Exercise details
Render each line of the data below as a string in a JSON list, one string per line, leaving out blank lines.
— Start Data for the task —
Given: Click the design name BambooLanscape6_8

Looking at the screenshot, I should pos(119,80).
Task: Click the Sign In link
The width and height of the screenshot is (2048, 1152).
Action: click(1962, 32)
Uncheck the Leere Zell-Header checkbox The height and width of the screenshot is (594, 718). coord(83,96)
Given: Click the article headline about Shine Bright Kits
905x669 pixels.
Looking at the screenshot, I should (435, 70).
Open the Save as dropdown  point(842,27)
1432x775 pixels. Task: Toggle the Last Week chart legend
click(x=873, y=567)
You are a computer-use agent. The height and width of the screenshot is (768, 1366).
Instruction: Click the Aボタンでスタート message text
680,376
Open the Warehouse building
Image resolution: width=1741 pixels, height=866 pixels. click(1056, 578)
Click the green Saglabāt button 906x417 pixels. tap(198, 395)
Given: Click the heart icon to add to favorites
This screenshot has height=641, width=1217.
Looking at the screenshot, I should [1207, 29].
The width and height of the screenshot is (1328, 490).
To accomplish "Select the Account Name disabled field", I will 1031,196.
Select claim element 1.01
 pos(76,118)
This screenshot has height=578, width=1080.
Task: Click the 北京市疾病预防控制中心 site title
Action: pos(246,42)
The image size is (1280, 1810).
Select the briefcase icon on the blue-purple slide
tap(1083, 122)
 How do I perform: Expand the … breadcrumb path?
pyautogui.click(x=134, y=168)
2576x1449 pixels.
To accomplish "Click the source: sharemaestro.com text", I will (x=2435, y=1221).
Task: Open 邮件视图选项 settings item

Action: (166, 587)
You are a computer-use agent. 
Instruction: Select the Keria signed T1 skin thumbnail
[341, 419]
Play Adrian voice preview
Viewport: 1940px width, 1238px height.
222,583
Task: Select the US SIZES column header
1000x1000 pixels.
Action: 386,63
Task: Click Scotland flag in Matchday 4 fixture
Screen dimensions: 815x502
— End Data for the task —
Task response
[
  "Given: Click the design name BambooLanscape6_8",
  "Looking at the screenshot, I should pos(119,80).",
  "Task: Click the Sign In link",
  "The width and height of the screenshot is (2048, 1152).",
  "Action: click(1962, 32)",
  "Uncheck the Leere Zell-Header checkbox The height and width of the screenshot is (594, 718). coord(83,96)",
  "Given: Click the article headline about Shine Bright Kits",
  "905x669 pixels.",
  "Looking at the screenshot, I should (435, 70).",
  "Open the Save as dropdown  point(842,27)",
  "1432x775 pixels. Task: Toggle the Last Week chart legend",
  "click(x=873, y=567)",
  "You are a computer-use agent. The height and width of the screenshot is (768, 1366).",
  "Instruction: Click the Aボタンでスタート message text",
  "680,376",
  "Open the Warehouse building",
  "Image resolution: width=1741 pixels, height=866 pixels. click(1056, 578)",
  "Click the green Saglabāt button 906x417 pixels. tap(198, 395)",
  "Given: Click the heart icon to add to favorites",
  "This screenshot has height=641, width=1217.",
  "Looking at the screenshot, I should [1207, 29].",
  "The width and height of the screenshot is (1328, 490).",
  "To accomplish \"Select the Account Name disabled field\", I will 1031,196.",
  "Select claim element 1.01",
  " pos(76,118)",
  "This screenshot has height=578, width=1080.",
  "Task: Click the 北京市疾病预防控制中心 site title",
  "Action: pos(246,42)",
  "The image size is (1280, 1810).",
  "Select the briefcase icon on the blue-purple slide",
  "tap(1083, 122)",
  " How do I perform: Expand the … breadcrumb path?",
  "pyautogui.click(x=134, y=168)",
  "2576x1449 pixels.",
  "To accomplish \"Click the source: sharemaestro.com text\", I will (x=2435, y=1221).",
  "Task: Open 邮件视图选项 settings item",
  "Action: (166, 587)",
  "You are a computer-use agent. ",
  "Instruction: Select the Keria signed T1 skin thumbnail",
  "[341, 419]",
  "Play Adrian voice preview",
  "Viewport: 1940px width, 1238px height.",
  "222,583",
  "Task: Select the US SIZES column header",
  "1000x1000 pixels.",
  "Action: 386,63",
  "Task: Click Scotland flag in Matchday 4 fixture",
  "Screen dimensions: 815x502"
]